What was your most memorable trip this year? Hiking the Kelabit Highlands of Sarawak and winding up on a wild-boar chase through the jungle.

wild boar
Your most memorable meal (not necessarily on the same trip)? Same trip. Eating jungle food from the Kelabit Highlands—wild roasted boar, stir-fried ginger flower, sauteed jungle fern—at a communal dining-room table with visitors from Europe and America, at a guesthouse more than a mile from the next building, surrounded by the sweetest mountain air and the quietest night. Also, Sabor, a Brazilian churrascaria in my hometown of Milwaukee. Critics should stop whining about the $40 set menu. This place takes Wisconsin dining to a new level.
What was the most exciting thing that happened close to home? A military coup. Actually, it wasn't very exciting, but it was perfectly tourist-friendly. No blood. Lots of smiling soldiers and tanks. A carnival affair, really, with food and balloons and photo ops with little kids in military suits.
Did you stay in, or visit, a hotel that particularly wowed you? Knai Bang Chatt on the Cambodian coast in Kep, four Art Deco houses (three refurbished, one built anew) redesigned the way they were before Cambodia's civil war—stunning. Also The One Hotel Angkor, Siem Reap, a funky one-room hotel with a rooftop hot tub.
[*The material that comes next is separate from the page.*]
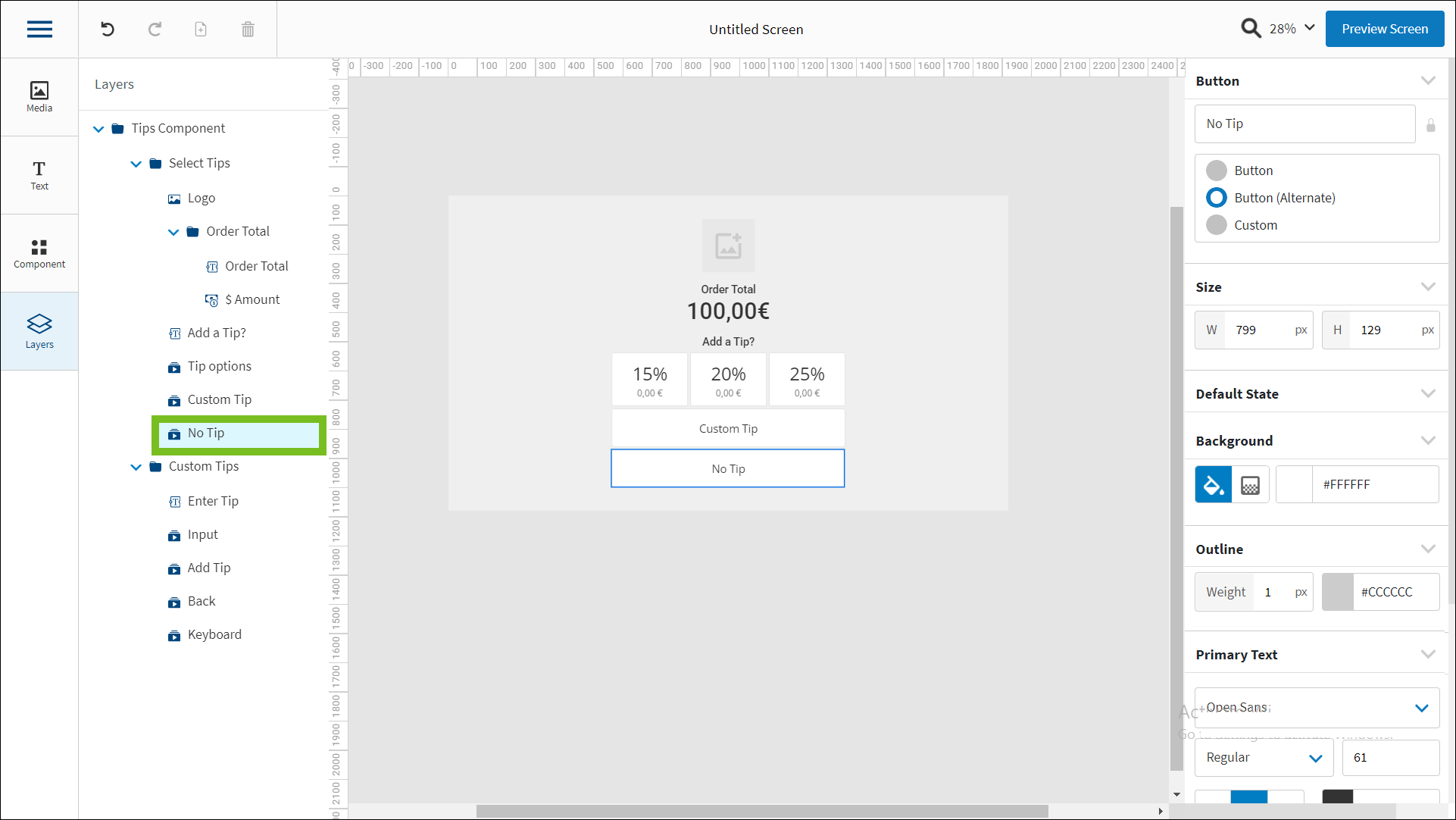Select the Button radio option
1456x820 pixels.
[1217, 171]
What place did you find overrated or disappointing? Hotel de la Paix, Siem Reap. Terrible location. No excuse for the snobbery. (The hotel, only the hotel, not the bar or the restaurant.)
What was your worst (or funniest) travel experience?
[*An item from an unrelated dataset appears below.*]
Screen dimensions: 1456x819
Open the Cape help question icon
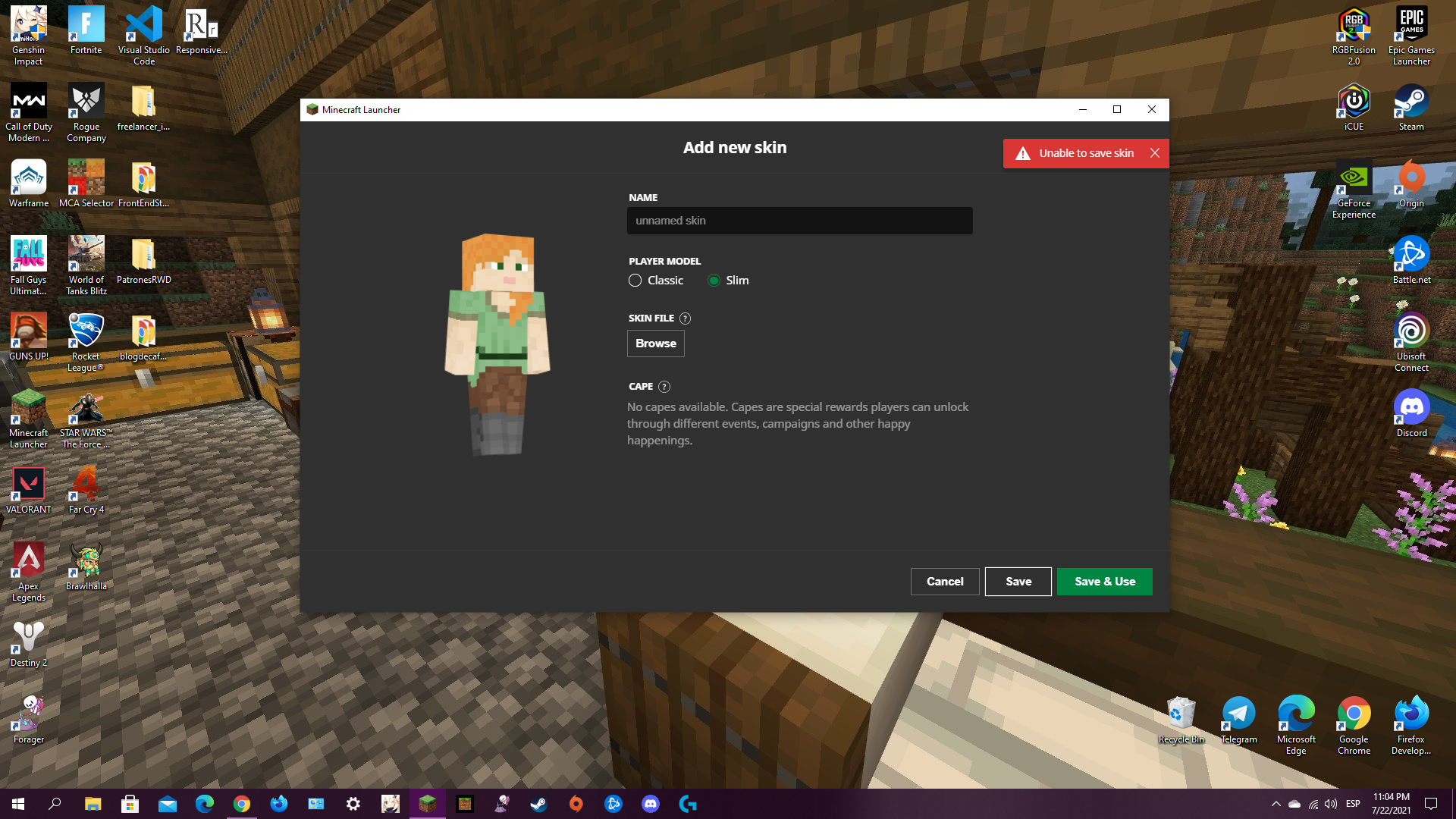point(664,387)
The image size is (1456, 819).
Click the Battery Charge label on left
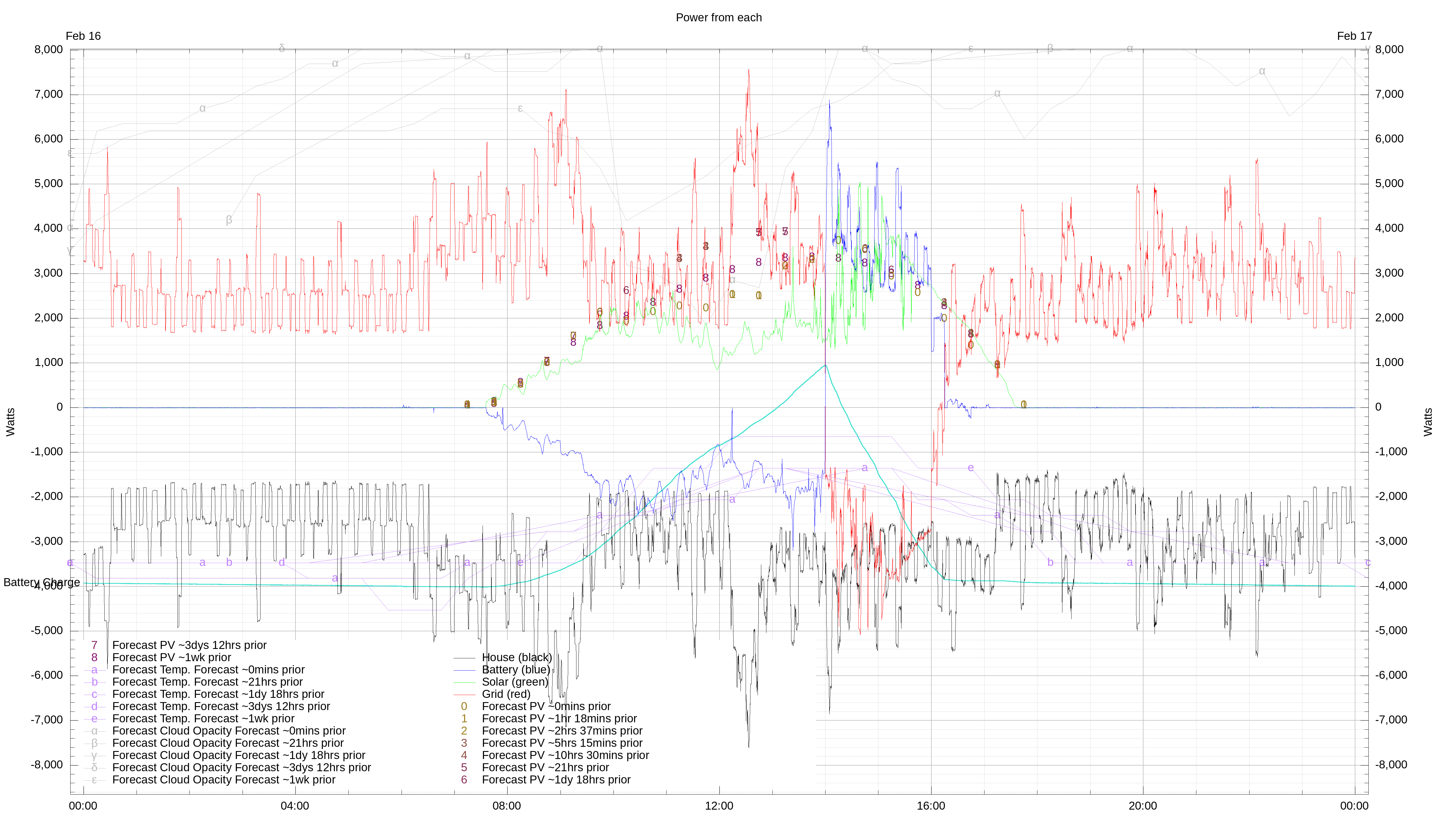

Traveling the old Ho Chi Minh Trail in Laos with bombs, left from the U.S. bombing campaign in the 1960s, detonating around us as villagers cleared their fields for planting. Staying in that village, where every step was potentially life-threatening. Then leaving, knowing the locals couldn't.

2007: RING IN THE NEW

What's going to be hot this year? Ever more tourists come to the triad of Thailand, Laos, and Cambodia. It's a circuit. But more and more are picking Siem Reap and Luang Prabang as their favorites, some skipping Thailand entirely.
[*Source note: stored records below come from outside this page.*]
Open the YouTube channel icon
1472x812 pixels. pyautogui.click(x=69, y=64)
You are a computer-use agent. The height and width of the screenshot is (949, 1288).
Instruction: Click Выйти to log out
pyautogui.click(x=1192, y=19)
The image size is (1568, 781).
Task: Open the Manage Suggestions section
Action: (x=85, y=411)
What is going to be the big-deal hotel opening? In Thailand: the Shangri-La Chiang Mai; the Barai, Hyatt Regency, at the beach resort of Hua Hin; The Library Hotel and The Four Seasons, on the island of Ko Samui; Soneva Kiri, on the island of Koh Kood; Evason Hideaway, on the island of Yao Noi; and the ALiLa, in Phuket.
Is there a restaurant or a chef whom everyone is watching? Paul Hutt, of the Meric restaurant at the Hotel de la Paix, Siem Reap; Pang Kok Keong, pastry chef of Singapore's Canele Patisserie Chocolaterie; Michael Ma of IndoChine (Singapore, Kuala Lumpur, Hamburg, and planned for Jakarta and Phuket).
What trips do you have planned for 2007? Laos, New Mexico, Gujarat, Nepal, Sweden, back to Sarawak.
Where do you most want to go in the world that is still a dream away? Bhutan, Morocco.
Where wouldn't you go even if you won an all-expenses-paid, first-class trip? Iraq. At least not on my own, which is the only way I like to travel.